* What is expected:
Give back the entries verbatim.

* Supplied data:

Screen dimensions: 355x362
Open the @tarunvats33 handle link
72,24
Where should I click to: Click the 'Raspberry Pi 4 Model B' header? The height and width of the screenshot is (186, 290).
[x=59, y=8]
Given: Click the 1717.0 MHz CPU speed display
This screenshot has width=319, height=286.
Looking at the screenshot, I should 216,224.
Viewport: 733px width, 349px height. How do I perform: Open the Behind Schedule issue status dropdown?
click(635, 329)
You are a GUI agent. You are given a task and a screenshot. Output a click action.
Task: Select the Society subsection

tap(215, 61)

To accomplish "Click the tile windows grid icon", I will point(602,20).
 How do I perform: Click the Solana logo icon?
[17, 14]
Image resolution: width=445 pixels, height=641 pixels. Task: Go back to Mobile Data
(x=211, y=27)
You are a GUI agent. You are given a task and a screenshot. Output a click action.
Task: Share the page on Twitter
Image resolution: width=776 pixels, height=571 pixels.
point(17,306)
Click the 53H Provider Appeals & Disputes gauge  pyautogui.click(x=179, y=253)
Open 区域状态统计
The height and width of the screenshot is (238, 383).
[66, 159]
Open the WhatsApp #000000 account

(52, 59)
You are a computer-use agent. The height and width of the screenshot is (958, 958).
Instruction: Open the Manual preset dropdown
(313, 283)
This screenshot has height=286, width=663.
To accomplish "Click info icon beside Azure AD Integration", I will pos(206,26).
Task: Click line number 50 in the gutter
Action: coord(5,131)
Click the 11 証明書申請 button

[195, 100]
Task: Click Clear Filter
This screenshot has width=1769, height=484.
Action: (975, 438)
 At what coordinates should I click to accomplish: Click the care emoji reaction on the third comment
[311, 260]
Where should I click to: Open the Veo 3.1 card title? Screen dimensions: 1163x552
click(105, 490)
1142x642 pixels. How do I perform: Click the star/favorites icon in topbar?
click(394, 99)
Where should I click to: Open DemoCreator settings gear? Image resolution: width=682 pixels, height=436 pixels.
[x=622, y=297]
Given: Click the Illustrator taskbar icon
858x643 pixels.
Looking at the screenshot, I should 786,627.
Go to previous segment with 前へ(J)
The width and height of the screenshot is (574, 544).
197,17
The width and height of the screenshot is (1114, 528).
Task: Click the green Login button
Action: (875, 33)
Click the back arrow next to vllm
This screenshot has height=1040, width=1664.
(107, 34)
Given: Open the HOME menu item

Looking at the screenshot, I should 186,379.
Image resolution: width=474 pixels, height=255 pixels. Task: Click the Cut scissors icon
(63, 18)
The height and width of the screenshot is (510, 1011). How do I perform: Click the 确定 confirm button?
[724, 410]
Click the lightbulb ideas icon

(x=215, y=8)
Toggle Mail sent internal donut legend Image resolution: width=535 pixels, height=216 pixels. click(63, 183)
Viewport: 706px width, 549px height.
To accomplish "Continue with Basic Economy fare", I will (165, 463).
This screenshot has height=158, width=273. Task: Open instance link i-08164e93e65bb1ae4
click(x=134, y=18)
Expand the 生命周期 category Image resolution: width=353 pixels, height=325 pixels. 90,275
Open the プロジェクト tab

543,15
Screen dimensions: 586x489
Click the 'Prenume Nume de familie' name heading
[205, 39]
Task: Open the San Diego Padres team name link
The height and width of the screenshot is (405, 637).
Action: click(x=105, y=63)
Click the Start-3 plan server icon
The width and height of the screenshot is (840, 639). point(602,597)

* Solution:
Screen dimensions: 355x362
Open the @tarunvats33 handle link
72,24
Where should I click to: Click the 'Raspberry Pi 4 Model B' header? The height and width of the screenshot is (186, 290).
[x=59, y=8]
Given: Click the 1717.0 MHz CPU speed display
This screenshot has width=319, height=286.
Looking at the screenshot, I should 216,224.
Viewport: 733px width, 349px height. How do I perform: Open the Behind Schedule issue status dropdown?
click(635, 329)
You are a GUI agent. You are given a task and a screenshot. Output a click action.
Task: Select the Society subsection

tap(215, 61)

To accomplish "Click the tile windows grid icon", I will point(602,20).
 How do I perform: Click the Solana logo icon?
[17, 14]
Image resolution: width=445 pixels, height=641 pixels. Task: Go back to Mobile Data
(x=211, y=27)
You are a GUI agent. You are given a task and a screenshot. Output a click action.
Task: Share the page on Twitter
Image resolution: width=776 pixels, height=571 pixels.
point(17,306)
Click the 53H Provider Appeals & Disputes gauge  pyautogui.click(x=179, y=253)
Open 区域状态统计
The height and width of the screenshot is (238, 383).
[66, 159]
Open the WhatsApp #000000 account

(52, 59)
You are a computer-use agent. The height and width of the screenshot is (958, 958).
Instruction: Open the Manual preset dropdown
(313, 283)
This screenshot has height=286, width=663.
To accomplish "Click info icon beside Azure AD Integration", I will pos(206,26).
Task: Click line number 50 in the gutter
Action: coord(5,131)
Click the 11 証明書申請 button

[195, 100]
Task: Click Clear Filter
This screenshot has width=1769, height=484.
Action: (975, 438)
 At what coordinates should I click to accomplish: Click the care emoji reaction on the third comment
[311, 260]
Where should I click to: Open the Veo 3.1 card title? Screen dimensions: 1163x552
click(105, 490)
1142x642 pixels. How do I perform: Click the star/favorites icon in topbar?
click(394, 99)
Where should I click to: Open DemoCreator settings gear? Image resolution: width=682 pixels, height=436 pixels.
[x=622, y=297]
Given: Click the Illustrator taskbar icon
858x643 pixels.
Looking at the screenshot, I should 786,627.
Go to previous segment with 前へ(J)
The width and height of the screenshot is (574, 544).
197,17
The width and height of the screenshot is (1114, 528).
Task: Click the green Login button
Action: (875, 33)
Click the back arrow next to vllm
This screenshot has height=1040, width=1664.
(107, 34)
Given: Open the HOME menu item

Looking at the screenshot, I should 186,379.
Image resolution: width=474 pixels, height=255 pixels. Task: Click the Cut scissors icon
(63, 18)
The height and width of the screenshot is (510, 1011). How do I perform: Click the 确定 confirm button?
[724, 410]
Click the lightbulb ideas icon

(x=215, y=8)
Toggle Mail sent internal donut legend Image resolution: width=535 pixels, height=216 pixels. click(63, 183)
Viewport: 706px width, 549px height.
To accomplish "Continue with Basic Economy fare", I will (165, 463).
This screenshot has height=158, width=273. Task: Open instance link i-08164e93e65bb1ae4
click(x=134, y=18)
Expand the 生命周期 category Image resolution: width=353 pixels, height=325 pixels. 90,275
Open the プロジェクト tab

543,15
Screen dimensions: 586x489
Click the 'Prenume Nume de familie' name heading
[205, 39]
Task: Open the San Diego Padres team name link
The height and width of the screenshot is (405, 637).
Action: click(x=105, y=63)
Click the Start-3 plan server icon
The width and height of the screenshot is (840, 639). point(602,597)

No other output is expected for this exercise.